• **WORK INSTRUCTIONS**: Extract the text of every item below verbatim, omitting the pictures.

• **DATASET RECORDS**:

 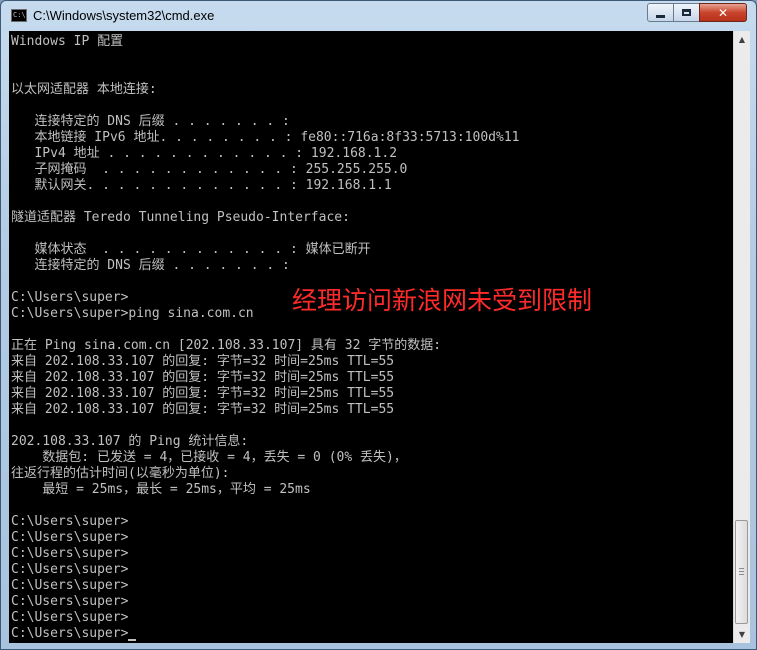 I want to click on console-line: 以太网适配器 本地连接:, so click(x=84, y=90).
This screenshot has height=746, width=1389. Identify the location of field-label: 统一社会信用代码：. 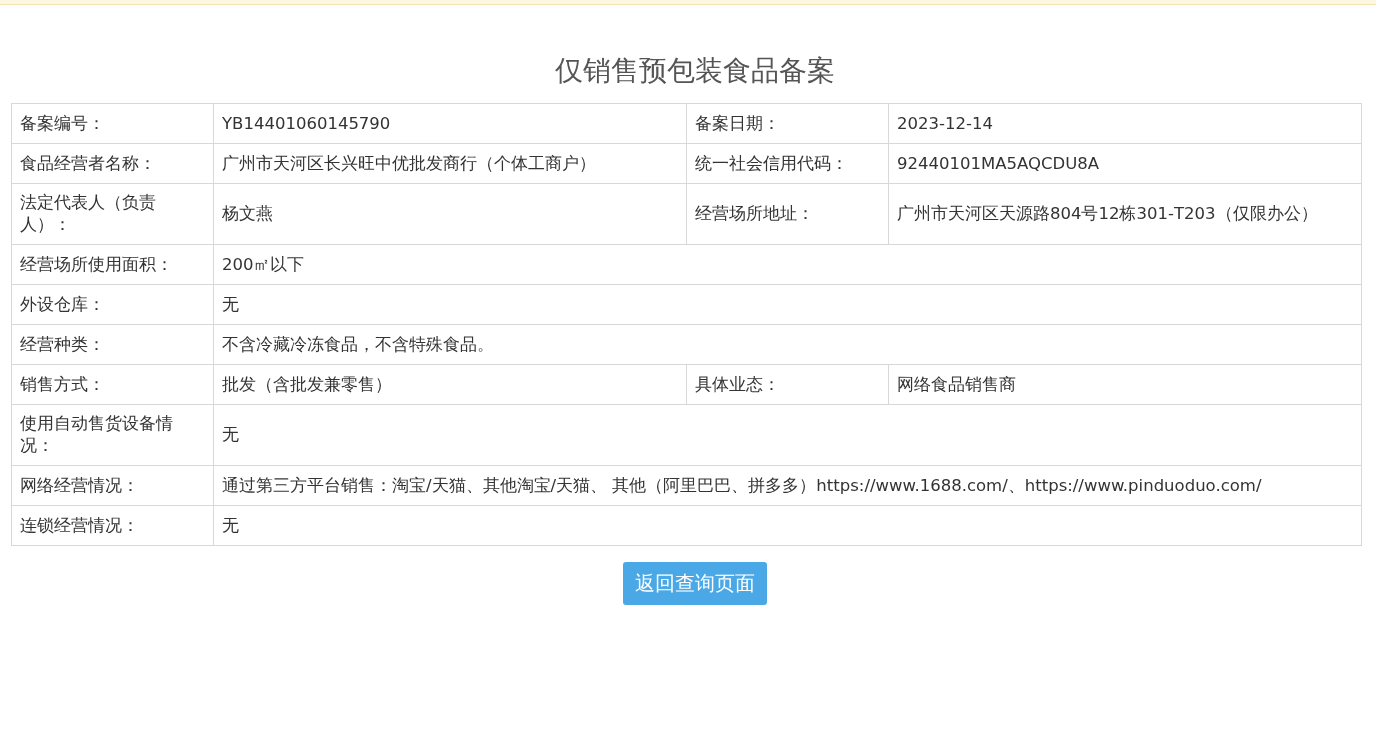
(788, 164).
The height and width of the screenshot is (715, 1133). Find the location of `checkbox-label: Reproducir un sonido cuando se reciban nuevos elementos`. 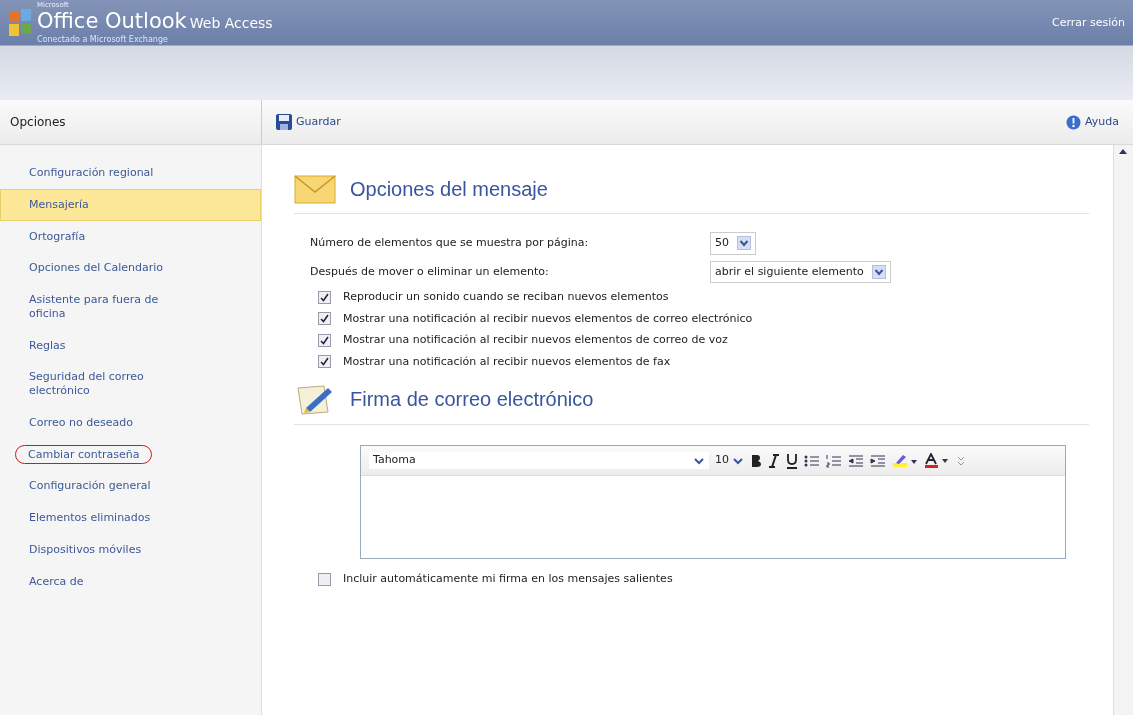

checkbox-label: Reproducir un sonido cuando se reciban nuevos elementos is located at coordinates (506, 297).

• **SOLUTION TO THE EXERCISE**:
  I want to click on console-line: 以太网适配器 本地连接:, so click(x=84, y=90).
This screenshot has height=746, width=1389. Identify the location of field-label: 统一社会信用代码：. 
(788, 164).
The height and width of the screenshot is (715, 1133). Find the location of `checkbox-label: Reproducir un sonido cuando se reciban nuevos elementos`. 

checkbox-label: Reproducir un sonido cuando se reciban nuevos elementos is located at coordinates (506, 297).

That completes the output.